Seguramente Luis Buñuel sea el mejor cineasta español. Pocos cinéfilos también discutirán que es uno de los grandes directores de toda la historia del cine. Sus películas, tan diversas como poderosas y maquiavélicas, tienen un imaginario propio que intenta desmontar todos los convencionalismos impuestos por la hipócrita moral cristiana y burguesa que, a día de hoy, sigue perviviendo en muchos aspectos.

Su primera etapa francesa, dominada por el surrealismo que tanto amó y nunca llegó a abandonar del todo, está conformada por dos filmes que pasaron inmediatamente a formar parte del imaginario artístico colectivo.

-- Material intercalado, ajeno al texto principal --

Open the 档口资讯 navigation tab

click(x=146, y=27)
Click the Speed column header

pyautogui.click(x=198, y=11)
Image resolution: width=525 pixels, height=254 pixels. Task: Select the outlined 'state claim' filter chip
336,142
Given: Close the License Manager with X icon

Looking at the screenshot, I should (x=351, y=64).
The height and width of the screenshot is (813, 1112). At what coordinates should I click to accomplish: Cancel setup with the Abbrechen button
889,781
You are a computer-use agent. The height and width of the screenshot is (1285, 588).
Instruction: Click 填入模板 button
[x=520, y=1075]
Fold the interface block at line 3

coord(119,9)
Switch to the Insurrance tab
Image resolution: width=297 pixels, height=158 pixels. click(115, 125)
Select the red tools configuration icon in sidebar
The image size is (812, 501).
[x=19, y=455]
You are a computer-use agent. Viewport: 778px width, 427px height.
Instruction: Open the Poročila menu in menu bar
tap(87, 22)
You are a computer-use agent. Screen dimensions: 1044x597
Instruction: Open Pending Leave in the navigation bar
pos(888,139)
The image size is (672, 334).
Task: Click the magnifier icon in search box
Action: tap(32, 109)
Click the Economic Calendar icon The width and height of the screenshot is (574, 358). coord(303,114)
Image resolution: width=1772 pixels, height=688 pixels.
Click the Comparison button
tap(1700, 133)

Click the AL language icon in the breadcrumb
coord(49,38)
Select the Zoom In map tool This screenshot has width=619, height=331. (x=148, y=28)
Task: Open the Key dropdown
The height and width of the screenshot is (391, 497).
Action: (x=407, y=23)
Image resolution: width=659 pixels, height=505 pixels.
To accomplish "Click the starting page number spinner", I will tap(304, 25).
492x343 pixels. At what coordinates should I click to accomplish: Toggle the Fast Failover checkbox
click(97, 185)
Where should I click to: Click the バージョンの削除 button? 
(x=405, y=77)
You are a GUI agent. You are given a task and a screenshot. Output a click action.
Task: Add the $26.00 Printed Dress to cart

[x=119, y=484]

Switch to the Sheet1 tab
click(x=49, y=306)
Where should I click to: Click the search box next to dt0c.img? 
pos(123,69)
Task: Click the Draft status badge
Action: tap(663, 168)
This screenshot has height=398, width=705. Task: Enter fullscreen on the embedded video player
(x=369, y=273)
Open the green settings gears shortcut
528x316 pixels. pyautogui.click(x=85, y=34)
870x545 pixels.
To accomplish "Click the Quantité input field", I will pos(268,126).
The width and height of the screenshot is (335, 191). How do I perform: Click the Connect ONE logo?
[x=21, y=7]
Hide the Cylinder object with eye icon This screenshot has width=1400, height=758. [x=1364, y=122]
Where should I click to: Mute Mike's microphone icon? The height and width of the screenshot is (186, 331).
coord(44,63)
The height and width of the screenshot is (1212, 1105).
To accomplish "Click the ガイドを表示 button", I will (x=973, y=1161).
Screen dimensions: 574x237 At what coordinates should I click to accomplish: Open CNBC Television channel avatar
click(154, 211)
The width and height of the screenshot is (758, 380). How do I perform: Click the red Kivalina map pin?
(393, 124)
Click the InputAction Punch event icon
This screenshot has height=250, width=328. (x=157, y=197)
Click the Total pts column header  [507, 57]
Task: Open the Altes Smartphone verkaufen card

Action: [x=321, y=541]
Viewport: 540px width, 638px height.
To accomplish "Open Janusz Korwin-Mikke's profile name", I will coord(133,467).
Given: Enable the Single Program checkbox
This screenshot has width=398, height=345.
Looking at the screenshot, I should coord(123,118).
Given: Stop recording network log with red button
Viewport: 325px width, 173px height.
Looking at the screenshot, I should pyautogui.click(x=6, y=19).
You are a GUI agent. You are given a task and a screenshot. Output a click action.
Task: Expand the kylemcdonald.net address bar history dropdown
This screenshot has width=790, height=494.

El perro andaluz y La edad de oro son devastadoras en todos los sentidos y el propio Buñuel siempre dijo que una de sus intenciones con aquellas películas era animar a una insurrección popular contra el orden establecido.

Buñuel en el laberinto de las tortugas de Fermín Solís habla precisamente sobre ese momento crucial en la vida del cineasta, justo cuando todavía resuena por París la polémica por su última película y Buñuel no consigue financiación para un próximo proyecto que tampoco tiene demasiado definido. Mientras, en el mundo, como telón de fondo, está gestándose el embrión de la segunda guerra mundial. Finalmente, un amigo será quien financie un documental sobre la vida en las Hurdes, en aquel momento una de las zonas más remotas de España cuyos habitantes se encontraban en un abandono y una miseria inauditas en un país que ya estaba de por sí atrasado.

La intención de Buñuel realizando un documental acerca de toda esa gente ignorante, miserable y enferma que vivía prácticamente como animales con una ética y una moral diferentes a las que imperaban en el resto del país, era denunciar que todavía siguiera existiendo una especie de burbuja feudal en una España que prometía estar avanzando hacia el futuro. Un lugar ajeno a cualquier otra realidad que representara todas las inquietudes del cineasta. Obviamente, la obra no gustó al Gobierno republicano que trató de boicotear como pudo la exhibición de la película.

Fermín Solís, con un magnífico trazo que tiene algunas resonancias cubistas y expresionistas, recrea magníficamente el ambiente bohemio de la capital francesa donde Buñuel se encuentra ocioso con sus amigos y desorientado sobre qué hacer. Es maravilloso ese detalle surrealista donde ambos artistas caminan por las calles vacías de un arrondissement parisino buscando alguna taberna abierta y luego vuelven a repetir el mismo paseo manteniendo la misma conversación cuestionándose si aquello ya ha sucedido.

La narración fluirá durante las semanas que duró el rodaje y donde se produjo el choque entre el culto equipo francés totalmente ajeno a una realidad tan desoladora y los hurdanos que sentían a los foráneos como auténticos extraterrestres. Una especie de diario sobre la multitud de anécdotas que sucedieron en el rodaje. Muchas de ellas tan escandalosas y viscerales como las propias películas de Buñuel. Desde disparar a un burro para que su caída por un desfiladero quedase mejor en pantalla hasta pagar a la familia de un niño fallecido para poder rodar el funeral. Pero también situaciones muy divertidas como Buñuel disfrazándose de monja para rodar y escandalizar a los abades que les alojaban y a los propios hurdanos a los que filmaban.

El título alude a las casas de la zona cuyos techos le recordaban a Buñuel los caparazones de las tortugas y la idea del laberinto representa la encrucijada vital del realizador. Una historia donde se debate constantemente entre si es lícito utilizar aquella triste realidad para crear conciencia y aprovecharse del necesitado para mejorar una obra que dé a conocer su realidad o usar la desgracia únicamente como una fuente estética para crear una buena película que glorifique al autor. Un dilema moral que será el eje sobre el que pivote durante toda la obra y cuya resolución corresponderá al criterio del lector.

El laberinto de las tortugas es una novela gráfica que ha sido llevada al cine como película de animación y que seguramente interese a cualquier admirador del cineasta aragonés. Una obra de interés para todo aquel a quien le guste reflexionar sobre los límites del arte y de la ética profesional. Porque, como cualquier película de Buñuel, remueve algo dentro del espectador.